Leave out all pictures while repeating the records exactly and completely.
^^^^^^^^^^^^^^^^
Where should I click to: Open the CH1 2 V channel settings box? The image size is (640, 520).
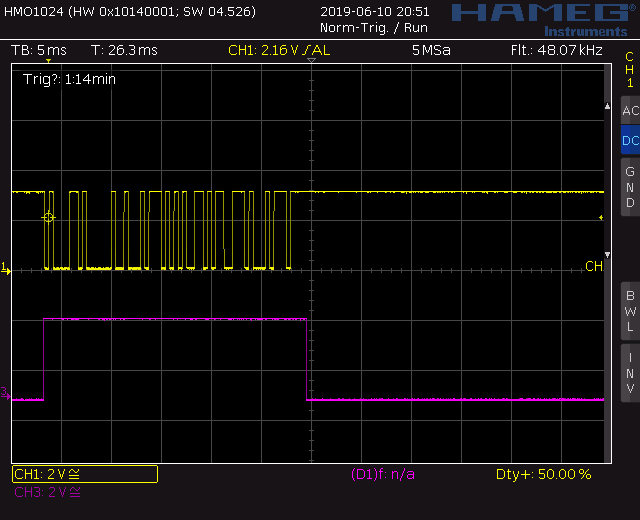(x=84, y=474)
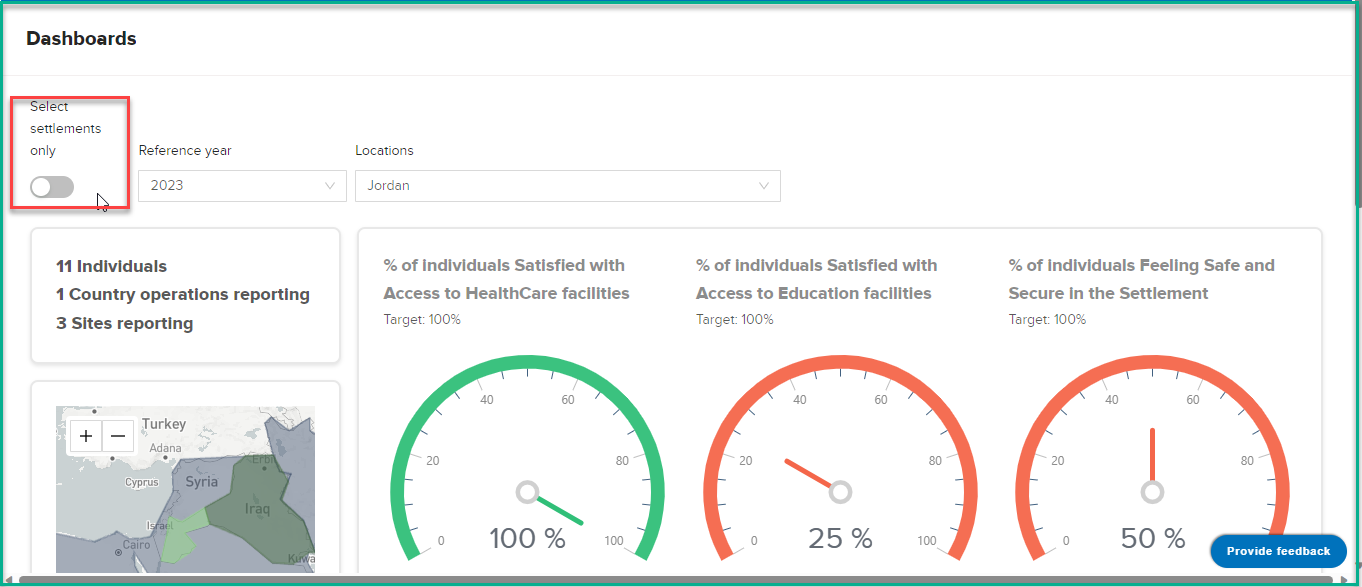Screen dimensions: 1362x587
Task: Click the Syria region on the map
Action: (200, 482)
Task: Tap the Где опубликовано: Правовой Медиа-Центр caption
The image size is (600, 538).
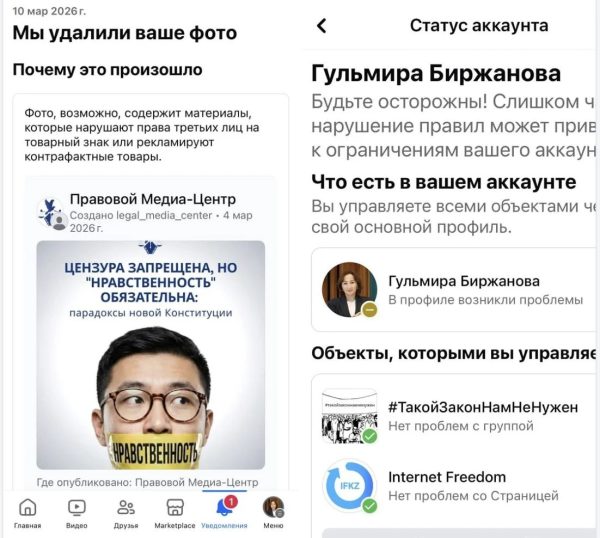Action: [x=147, y=482]
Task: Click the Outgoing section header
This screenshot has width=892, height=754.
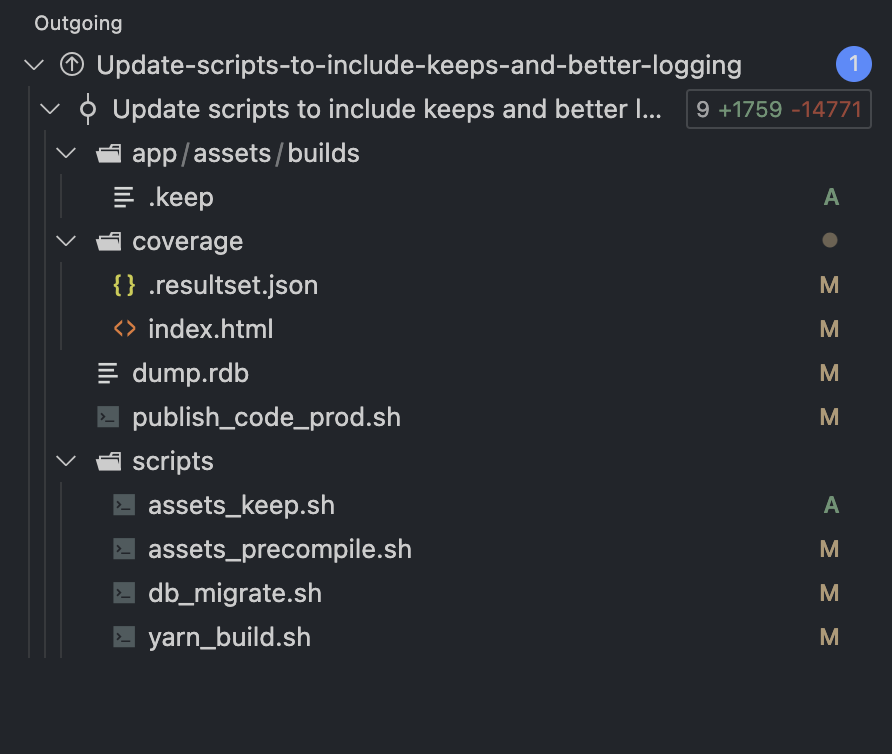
^^^^^^^^^^^^^^^^
§ **Solved exercise**:
Where should I click to: Open the CH1 2 V channel settings box? The image size is (640, 520).
(x=84, y=474)
Screen dimensions: 1362x587
Task: Click the Syria region on the map
Action: (200, 482)
Task: Tap the Где опубликовано: Правовой Медиа-Центр caption
The image size is (600, 538).
Action: [x=147, y=482]
Task: Click the Outgoing section header
This screenshot has width=892, height=754.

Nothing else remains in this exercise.